Travelers in a foreign country should always make every attempt to conform to local customs while also not being intrusive or over stepping bounds as an outsider. This can be the one of the greatest forms of etiquette. There are other small things that can be done in public while interacting with native citizens that will be a show of etiquette on the part of visitors.
Photography in the Dominican Republic, like in much of the Caribbean region is permitted usually after a request and a gift. Professional and amateur photographers as well as simple tourists should always kindly ask permission to take a photograph of a person or place. A small monetary sum is also usually expected. There are many compelling sights and interesting people in the Dominican Republic to photograph, but travelers should take pictures with respect.

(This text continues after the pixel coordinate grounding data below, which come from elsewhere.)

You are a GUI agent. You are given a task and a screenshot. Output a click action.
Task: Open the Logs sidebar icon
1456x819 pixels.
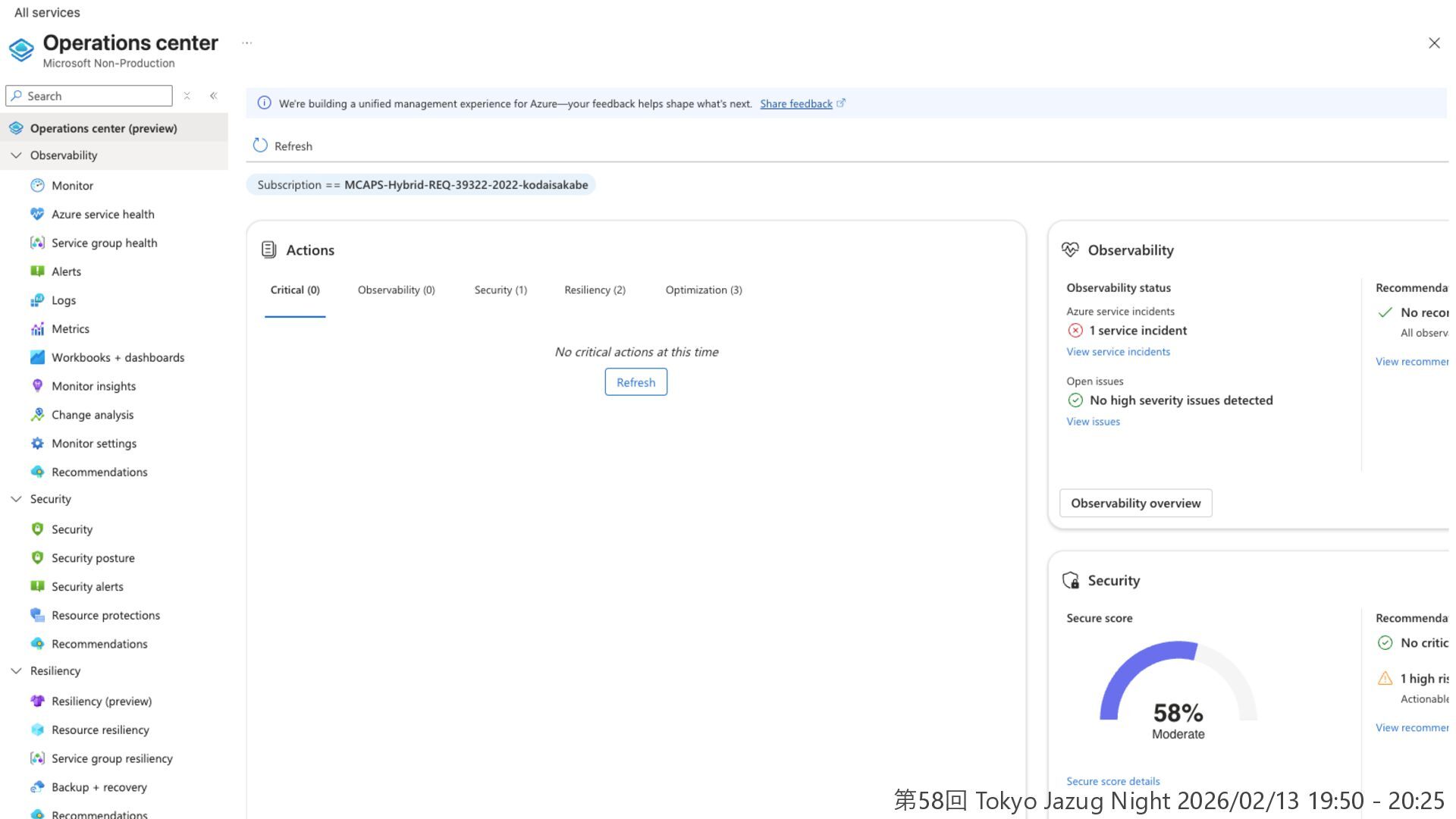point(37,300)
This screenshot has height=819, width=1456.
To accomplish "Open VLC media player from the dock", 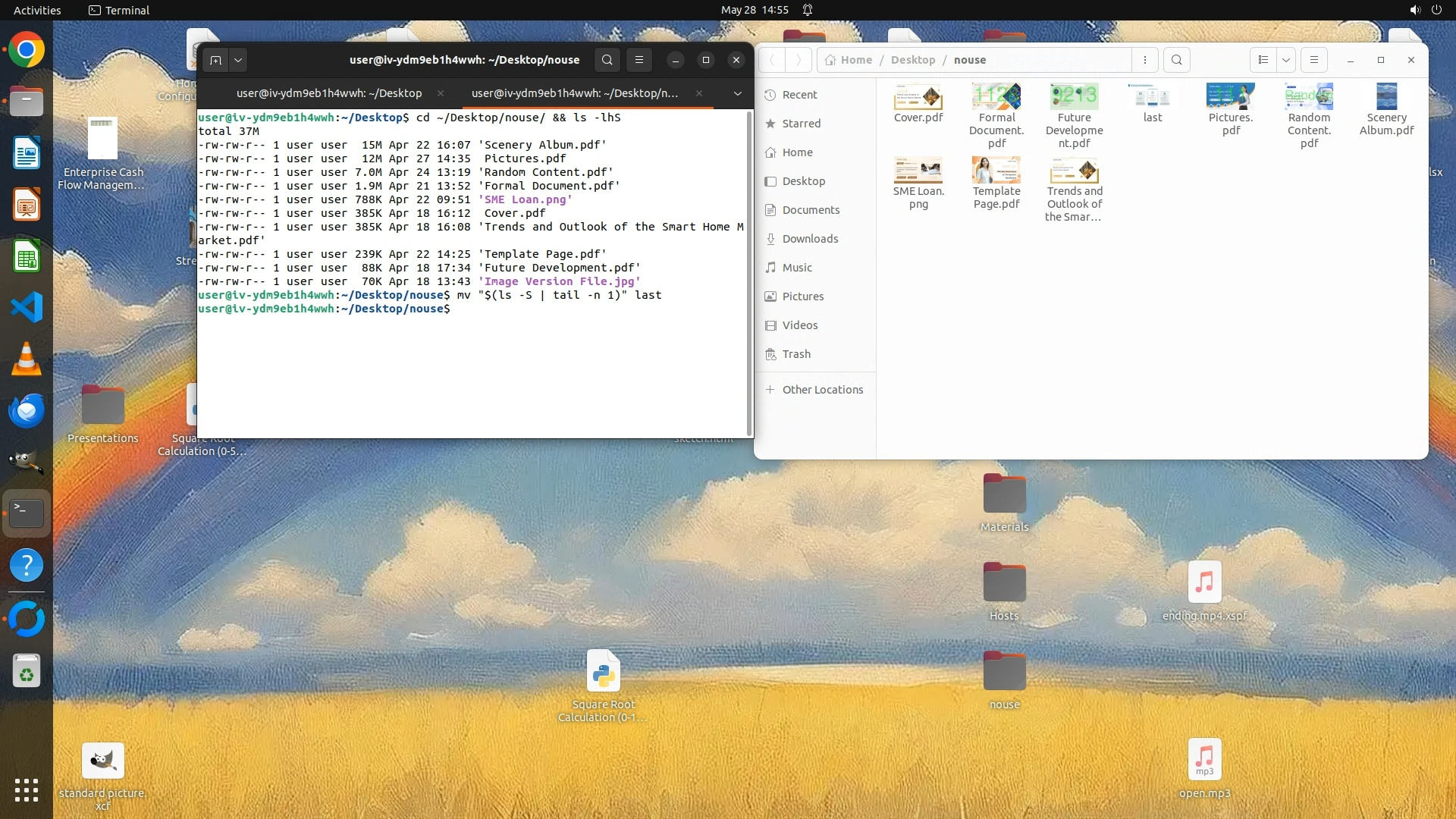I will [x=27, y=359].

Travelers should also make efforts to speak the native language of Spanish as well as follow customs of social etiquette. Picking up a Spanish phrase book can go a long way for this. Usted should always be used when addressing someone who holds a position of respect or who you are not familiar with. Terms of respect such as Señor, Señora, Don and Doña should also always be used. Men should offer handshakes and smiles to other men but should go on a woman's cue when meeting. Pleasantries such as buenos dias (good morning) and buenas noches (good evening) are also appreciated in social and business interactions.

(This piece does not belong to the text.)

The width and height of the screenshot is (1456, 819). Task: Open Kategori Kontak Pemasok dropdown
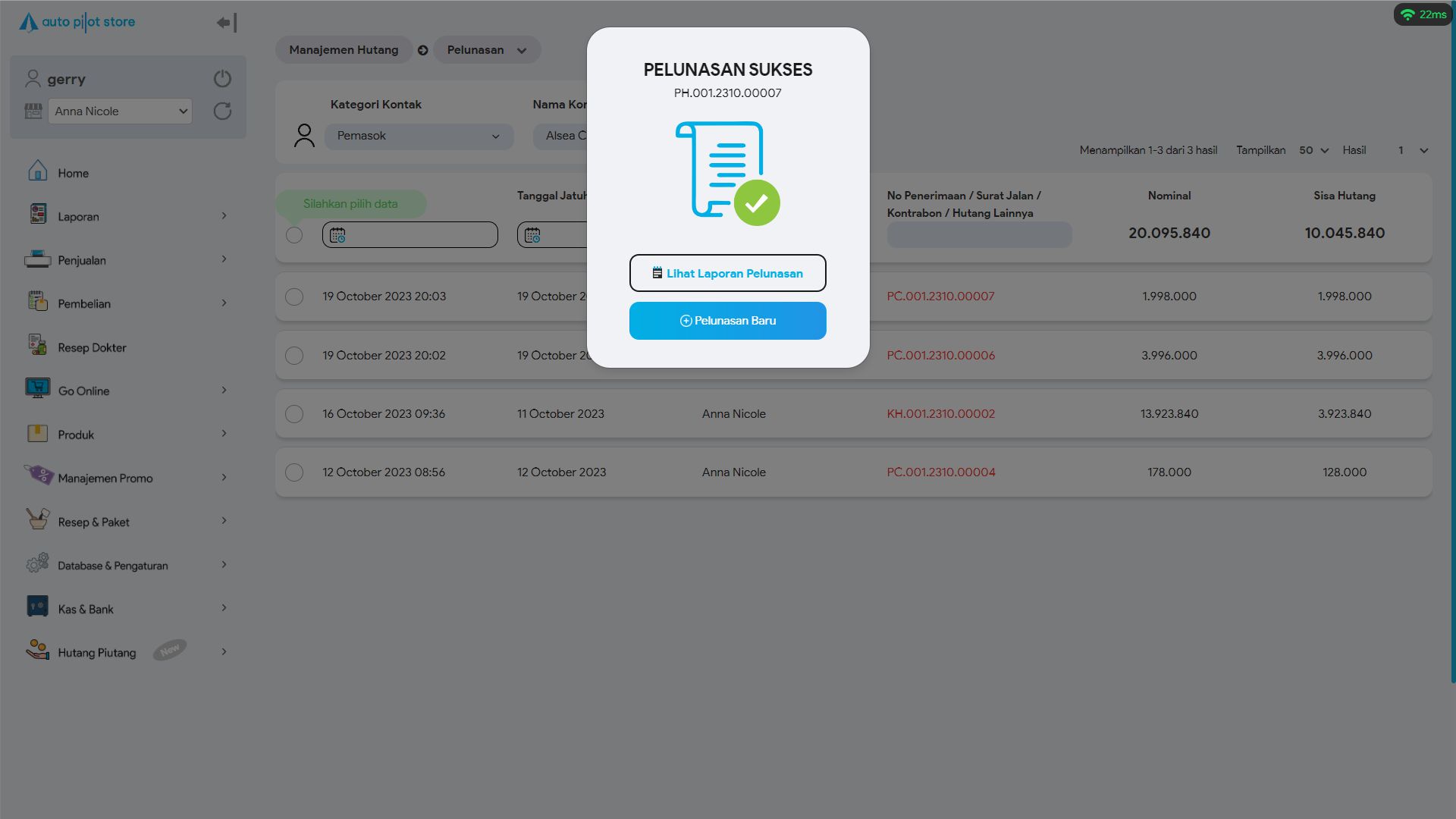coord(419,136)
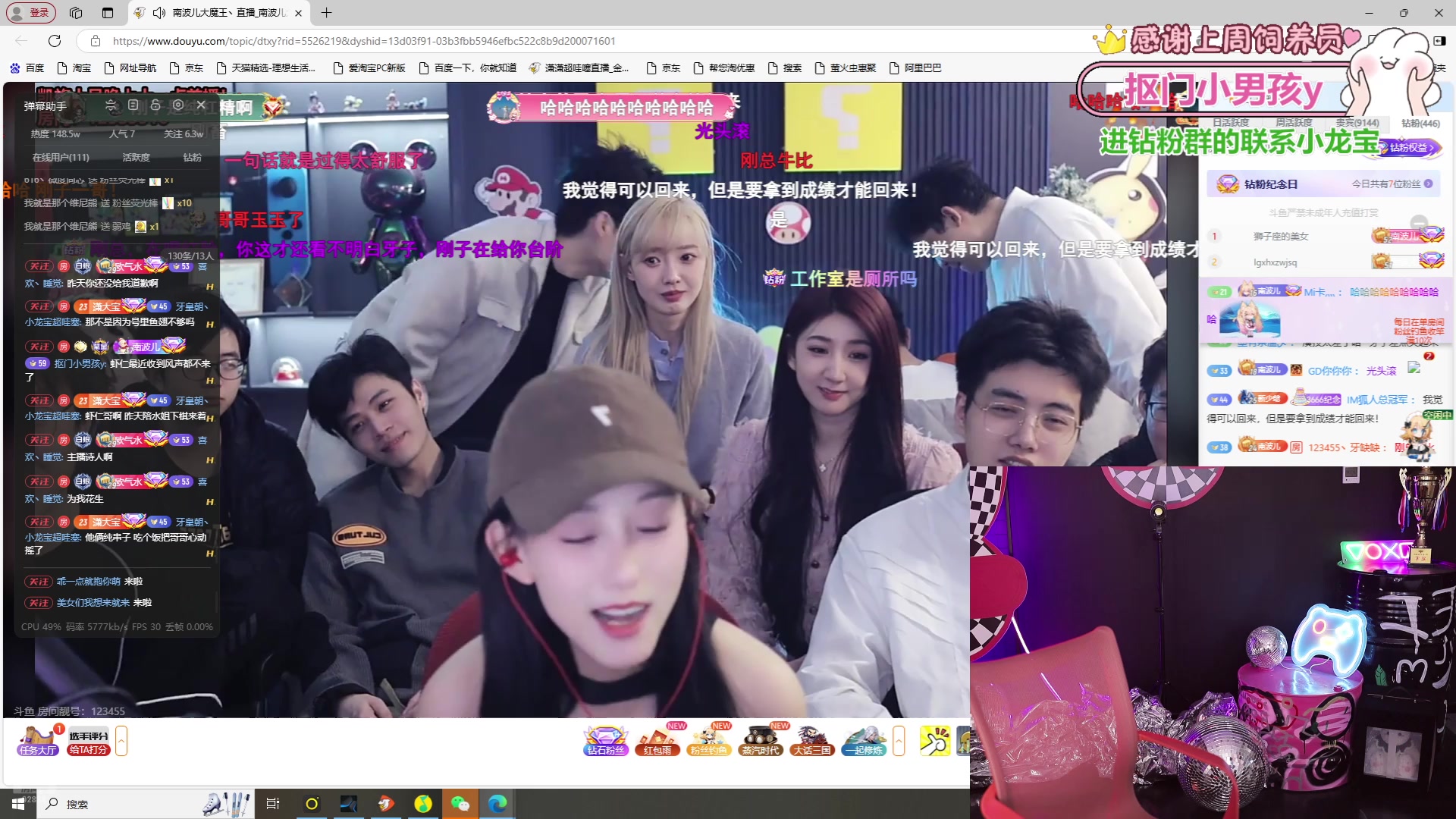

As with much of the Caribbean, beachware, shorts, and flip flops are not considered appropriate attire in cities and restaurants, and visitors should always have a nice set of clothing for going to cities. Besides these pieces of advice, just use common sense. If something is considered rude or disrespectful where you are from, there is a decent chance it could be considered the same in the place you visit.
|Santo Domingo||Santo Domingo, located on the southern coast of the island, is both the old and new capital of the Dominican Republic. The Spanish made the city their first New World capital and base of operations various members of the Columbus family spent time there. Santo Domingo, with it's long history, is still the current capital of the Dominican Republic and the cosmopolitan center of the country. This is the most accessible port area and also a good center for shopping, art, and recreation. Visitors will certainly want to take in the historic Colonial Zone as well as the museums and boardwalk. Beaches and resorts at Boca Chica are not far away.|
|Amber or Silver Coast||The Amber Coast makes up a large part of the north coast of the Dominican Republic and includes the locations of Luperon, Sosua, Puerto Plata, and Cabarete. These locations are home to some of the most compelling tourist destinations in the country, with beautiful beaches and a lively social scene.|
|The Southeast and Punta Cana||While this region of the country lacks sites and attractions of other regions, it's rural nature is interrupted by major resort areas, namely Punta Cana and La Romana / Casa de Campo.
|Barahona and the Southwest
||The southwest area of the country is the poorest and most underdeveloped area of the country with large areas of unspoiled beaches and forests to be explored.|
|Cibao and Santiago||Heading north from Santo Domingo to Santiago, visitors will take the heavily used highway and enter the Cibao Valley. Fertile land and mountain ranges can be explored from the city of Santiago, a center for both industry and education.|
The Dominican Republic is larger than most Caribbean islands, and as a result there is more to explore on your vacation. Take advantage of good social etiquette as well as other traveler basics to ensure that you make your way comfortably throughout the country.